More than 220 haemophiliacs, who have a disorder that prevents their blood clotting properly, were infected with the hep C virus from the blood products. More than 100 were infected with HIV, and to date 91 people have died.

The companies which the State would have pursued if it had taken legal action include Armour/Cutter/Miles, Travenol/Baxter and Immuno International.

Speaking on RTÉ's Morning Irelandprogramme, the Minister for Health said the legal advice was that action against the firms involved would now be "statute-barred" - outside the legal time frame normally allowed for taking such cases.

"It is today 15 years later. The Irish State became aware at the latest in 1991 and by virtue of the passage of time, which is now 15 years ago, among the legal advice we've got is that it would be statute-barred both in the US and in Ireland," Ms Harney said.

She said the Government had paid a considerable amount of money for the legal advice, but she had capped the amount at €250,000.

"I think not to act on foot of that advice would be dishonest in the extreme. But the advice is very convincing. And . . . in relation to an inquiry, there is nothing we could establish in an inquiry that we don't now know," Ms Harney added.

[Entries taken from a collection]

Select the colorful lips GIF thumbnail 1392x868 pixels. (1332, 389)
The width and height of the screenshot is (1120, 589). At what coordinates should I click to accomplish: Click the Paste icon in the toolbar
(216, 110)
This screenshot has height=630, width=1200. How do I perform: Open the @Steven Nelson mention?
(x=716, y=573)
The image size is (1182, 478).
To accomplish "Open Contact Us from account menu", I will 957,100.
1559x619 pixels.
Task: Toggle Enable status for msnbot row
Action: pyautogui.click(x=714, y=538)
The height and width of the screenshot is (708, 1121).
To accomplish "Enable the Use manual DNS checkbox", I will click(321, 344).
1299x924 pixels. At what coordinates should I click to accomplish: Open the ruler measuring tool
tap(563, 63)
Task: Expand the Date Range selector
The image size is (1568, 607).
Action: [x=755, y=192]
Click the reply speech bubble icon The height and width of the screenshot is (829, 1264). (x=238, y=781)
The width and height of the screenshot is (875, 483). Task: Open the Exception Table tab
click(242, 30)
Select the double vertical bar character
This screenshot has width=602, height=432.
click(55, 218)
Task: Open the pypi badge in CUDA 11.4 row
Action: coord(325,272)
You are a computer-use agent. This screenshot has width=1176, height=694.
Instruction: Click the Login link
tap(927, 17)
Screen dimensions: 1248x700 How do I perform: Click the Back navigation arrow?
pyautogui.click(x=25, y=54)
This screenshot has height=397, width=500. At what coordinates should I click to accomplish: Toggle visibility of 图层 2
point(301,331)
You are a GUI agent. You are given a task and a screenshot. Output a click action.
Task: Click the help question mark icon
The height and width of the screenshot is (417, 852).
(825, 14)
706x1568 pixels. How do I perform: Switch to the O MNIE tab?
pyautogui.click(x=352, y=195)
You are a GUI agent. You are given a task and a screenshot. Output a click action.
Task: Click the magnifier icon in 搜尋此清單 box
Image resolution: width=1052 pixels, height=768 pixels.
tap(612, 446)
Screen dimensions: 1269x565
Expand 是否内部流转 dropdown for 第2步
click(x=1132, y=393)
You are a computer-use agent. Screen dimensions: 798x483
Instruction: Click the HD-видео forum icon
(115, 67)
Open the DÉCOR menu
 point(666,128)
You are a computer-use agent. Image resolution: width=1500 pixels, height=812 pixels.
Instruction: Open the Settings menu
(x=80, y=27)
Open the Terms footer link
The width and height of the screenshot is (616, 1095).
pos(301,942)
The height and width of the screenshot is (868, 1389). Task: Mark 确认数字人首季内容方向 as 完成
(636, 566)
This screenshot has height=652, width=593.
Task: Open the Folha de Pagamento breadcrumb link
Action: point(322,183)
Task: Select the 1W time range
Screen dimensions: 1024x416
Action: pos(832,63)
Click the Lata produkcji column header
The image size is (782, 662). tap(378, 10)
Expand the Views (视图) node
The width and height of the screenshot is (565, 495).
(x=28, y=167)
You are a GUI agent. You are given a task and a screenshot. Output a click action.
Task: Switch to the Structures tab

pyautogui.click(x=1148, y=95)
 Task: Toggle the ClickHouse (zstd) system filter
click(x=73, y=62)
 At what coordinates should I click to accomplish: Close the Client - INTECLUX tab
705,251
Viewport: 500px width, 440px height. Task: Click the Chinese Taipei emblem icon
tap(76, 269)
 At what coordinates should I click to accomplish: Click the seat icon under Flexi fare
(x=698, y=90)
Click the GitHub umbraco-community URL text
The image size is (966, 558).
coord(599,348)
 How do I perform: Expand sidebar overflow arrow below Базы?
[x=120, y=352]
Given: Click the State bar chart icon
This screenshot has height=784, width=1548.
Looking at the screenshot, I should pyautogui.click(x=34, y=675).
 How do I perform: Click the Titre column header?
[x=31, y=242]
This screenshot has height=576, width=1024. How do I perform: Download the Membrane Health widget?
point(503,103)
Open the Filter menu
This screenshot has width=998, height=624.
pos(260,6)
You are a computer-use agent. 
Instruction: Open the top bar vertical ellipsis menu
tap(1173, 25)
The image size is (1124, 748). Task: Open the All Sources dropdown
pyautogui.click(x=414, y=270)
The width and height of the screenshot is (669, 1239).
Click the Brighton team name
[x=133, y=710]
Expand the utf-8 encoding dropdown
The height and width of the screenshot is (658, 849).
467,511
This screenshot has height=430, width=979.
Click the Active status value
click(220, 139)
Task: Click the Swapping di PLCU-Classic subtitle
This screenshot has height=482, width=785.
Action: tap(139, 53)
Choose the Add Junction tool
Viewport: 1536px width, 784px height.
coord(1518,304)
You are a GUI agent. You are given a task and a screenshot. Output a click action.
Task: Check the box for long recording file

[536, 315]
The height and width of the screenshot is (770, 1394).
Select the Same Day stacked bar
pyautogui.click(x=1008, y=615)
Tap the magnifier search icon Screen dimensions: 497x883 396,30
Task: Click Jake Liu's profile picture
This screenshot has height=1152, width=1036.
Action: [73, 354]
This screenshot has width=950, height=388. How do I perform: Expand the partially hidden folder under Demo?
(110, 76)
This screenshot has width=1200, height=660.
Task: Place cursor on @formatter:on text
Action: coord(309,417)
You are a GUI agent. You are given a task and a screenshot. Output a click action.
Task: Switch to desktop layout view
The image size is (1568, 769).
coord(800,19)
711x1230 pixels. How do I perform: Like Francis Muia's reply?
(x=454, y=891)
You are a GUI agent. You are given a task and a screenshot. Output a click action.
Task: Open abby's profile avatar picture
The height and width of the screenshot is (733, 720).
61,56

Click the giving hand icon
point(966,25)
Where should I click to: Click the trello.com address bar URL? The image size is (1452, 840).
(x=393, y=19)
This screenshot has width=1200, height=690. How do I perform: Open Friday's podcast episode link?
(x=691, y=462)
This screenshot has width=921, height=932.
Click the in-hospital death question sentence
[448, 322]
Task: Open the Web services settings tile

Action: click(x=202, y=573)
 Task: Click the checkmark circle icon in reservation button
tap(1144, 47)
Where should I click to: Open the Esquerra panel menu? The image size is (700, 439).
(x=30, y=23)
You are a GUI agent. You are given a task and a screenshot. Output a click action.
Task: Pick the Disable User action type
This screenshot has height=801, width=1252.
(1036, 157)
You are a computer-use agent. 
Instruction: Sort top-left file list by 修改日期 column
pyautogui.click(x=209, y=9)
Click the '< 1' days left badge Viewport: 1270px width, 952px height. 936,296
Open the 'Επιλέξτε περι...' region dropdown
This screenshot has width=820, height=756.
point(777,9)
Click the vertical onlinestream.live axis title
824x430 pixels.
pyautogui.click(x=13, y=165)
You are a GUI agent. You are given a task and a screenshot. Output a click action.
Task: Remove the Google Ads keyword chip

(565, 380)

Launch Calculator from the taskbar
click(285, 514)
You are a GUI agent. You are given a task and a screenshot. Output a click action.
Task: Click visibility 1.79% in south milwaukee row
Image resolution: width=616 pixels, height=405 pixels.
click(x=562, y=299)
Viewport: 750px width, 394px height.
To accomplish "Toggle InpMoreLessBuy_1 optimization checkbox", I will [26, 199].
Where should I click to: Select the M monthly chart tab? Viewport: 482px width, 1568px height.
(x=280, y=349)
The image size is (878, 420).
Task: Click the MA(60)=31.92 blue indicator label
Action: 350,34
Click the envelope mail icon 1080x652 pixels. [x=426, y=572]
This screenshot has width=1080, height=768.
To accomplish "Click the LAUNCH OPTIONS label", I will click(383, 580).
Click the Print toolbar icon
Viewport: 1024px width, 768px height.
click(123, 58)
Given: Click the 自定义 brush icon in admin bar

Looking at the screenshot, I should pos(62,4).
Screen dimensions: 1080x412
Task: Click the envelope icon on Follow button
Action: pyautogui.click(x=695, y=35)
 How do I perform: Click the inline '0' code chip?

▶ TASKS TO CARRY OUT:
1. In the passage on infected blood products, replace "Minister for Health" with "Health Minister" and write out the part that opens with the words "The companies which" and closes with "Ms Harney said.".
2. Answer these questions about the passage on infected blood products:
(a) How many haemophiliacs were infected with the hep C virus from the blood products?
(b) On which radio programme did the Minister for Health speak?
(c) At what amount did Ms Harney cap the cost of the legal advice?
3. Write the next part of the passage on infected blood products, picking up after its last sentence.

▶ ANSWERS TO THE PROBLEMS:
1.
The companies which the State would have pursued if it had taken legal action include Armour/Cutter/Miles, Travenol/Baxter and Immuno International.

Speaking on RTÉ's Morning Irelandprogramme, the Health Minister said the legal advice was that action against the firms involved would now be "statute-barred" - outside the legal time frame normally allowed for taking such cases.

"It is today 15 years later. The Irish State became aware at the latest in 1991 and by virtue of the passage of time, which is now 15 years ago, among the legal advice we've got is that it would be statute-barred both in the US and in Ireland," Ms Harney said.

2.
(a) More than 220.
(b) RTÉ's Morning Ireland.
(c) €250,000.

3.
"We know the facts, we know that a batch of products affected a group of citizens - we don't know which products infected which citizens, that's true. And we could never establish that because we don't have documentation which transpired during the Lindsay tribunal report.

"But we do know a particular batch of products infected a particular group of citizens. And therefore, since we have the chronology of events, there is nothing we could establish by way of an inquiry that we don't now know. And therefore, to say we'll have an inquiry just to put down on record what we already know, I think, wouldn't be a very meaningful exercise and would be a very expensive one indeed," she said.

Asked if it was a satisfactory situation that the US pharmaceutical firms who may have been responsible for the deaths of up to 90 people in Ireland would never be pursued, Ms Harney said: "Of course not. I would love to pursue them because I would love to get back for the taxpayers the money we have spent."

But she went on to say the Government would not pursue action "for the sake of it," adding: "We won't put more money in the way of a legal process that cannot deliver any results."

The Minister for Health said she understood 60 people had individually taken action against the pharmaceutical firms and that there had been "a number of settlements".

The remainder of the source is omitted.